*Exercise description*:
Locate each line in the records below that contains the word "computer", and copy those lines out in full.

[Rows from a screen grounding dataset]
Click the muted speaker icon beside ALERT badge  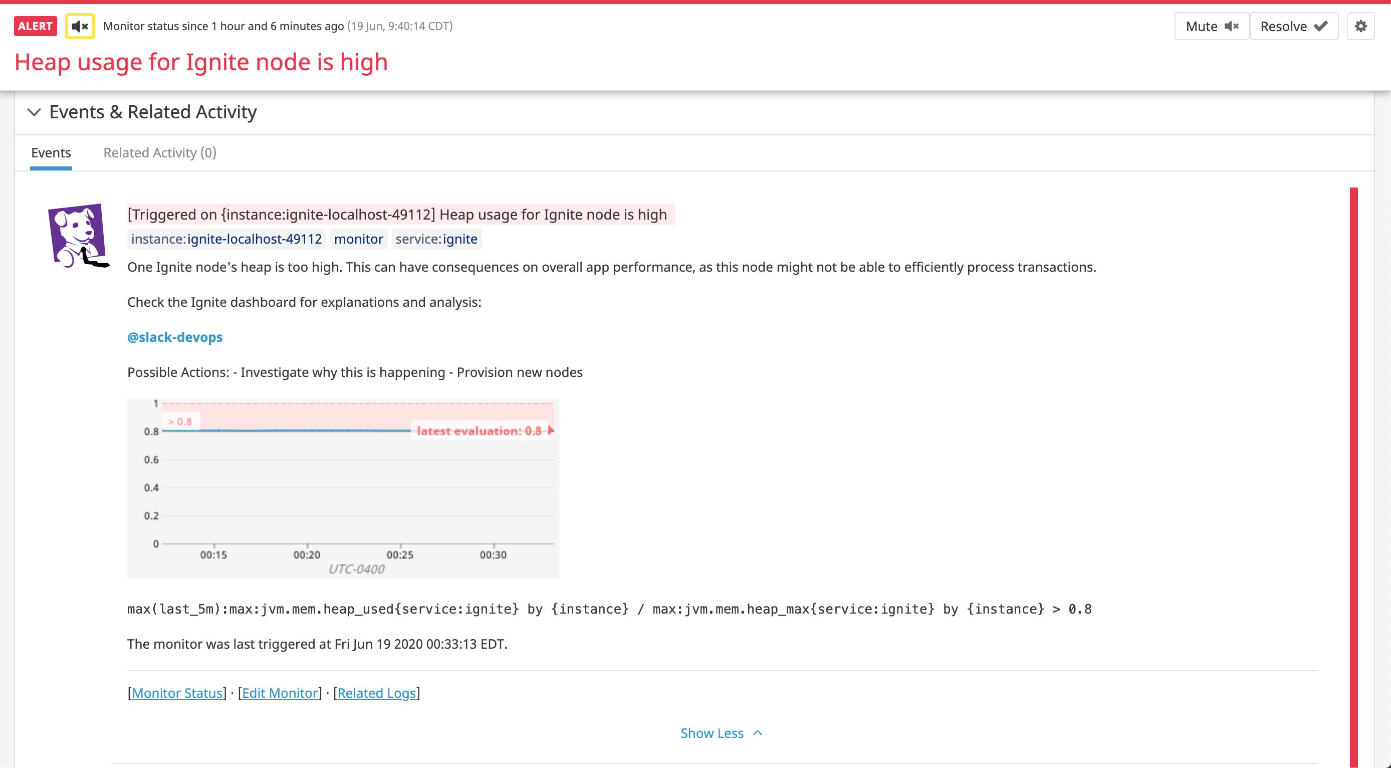[79, 26]
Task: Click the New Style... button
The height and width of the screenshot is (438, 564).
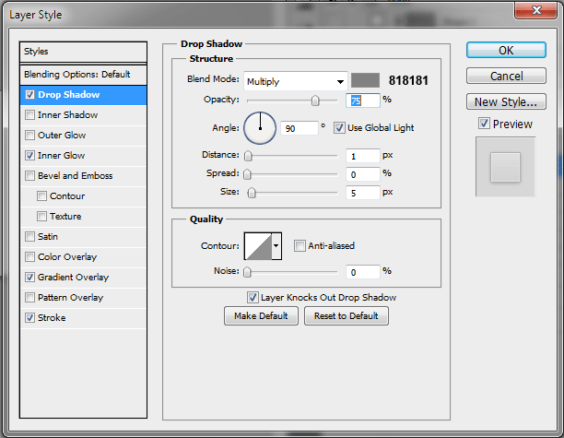Action: click(x=506, y=101)
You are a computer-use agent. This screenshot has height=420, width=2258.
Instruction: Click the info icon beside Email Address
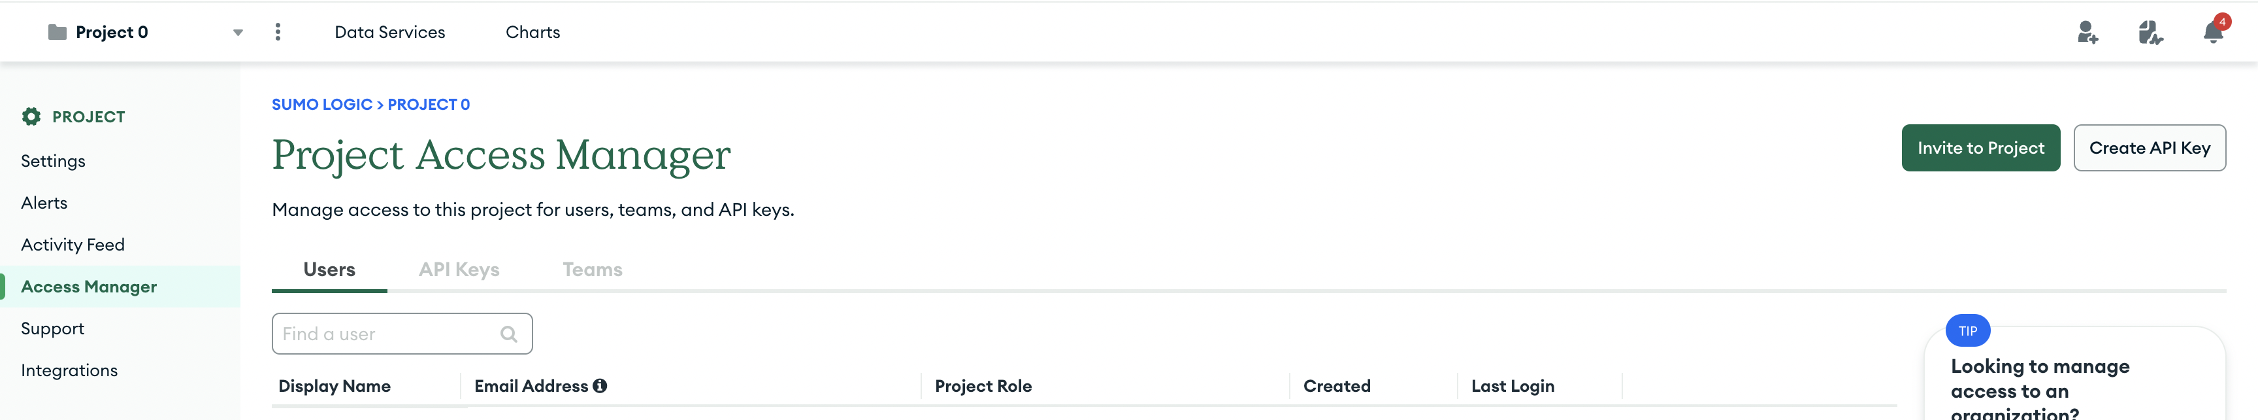click(600, 386)
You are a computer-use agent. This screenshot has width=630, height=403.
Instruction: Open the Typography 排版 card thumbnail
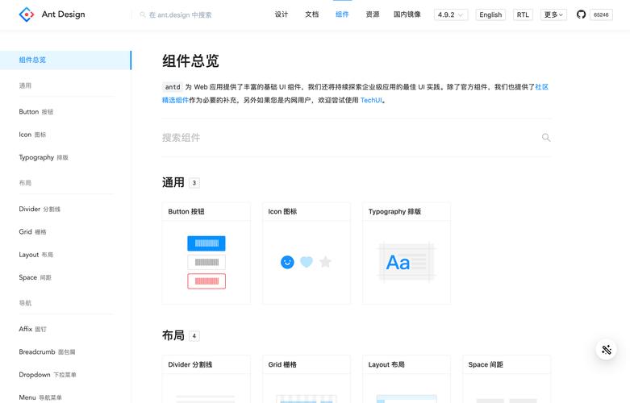(407, 262)
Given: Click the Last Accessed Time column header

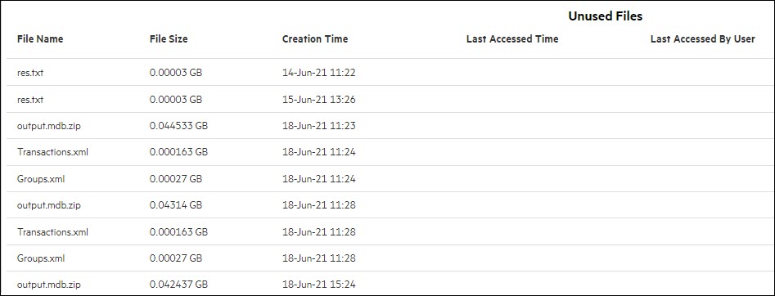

*Exercise answer*:
You are a computer-use agent. This screenshot has height=420, width=2258.
You are a computer-use agent. This screenshot has width=630, height=403.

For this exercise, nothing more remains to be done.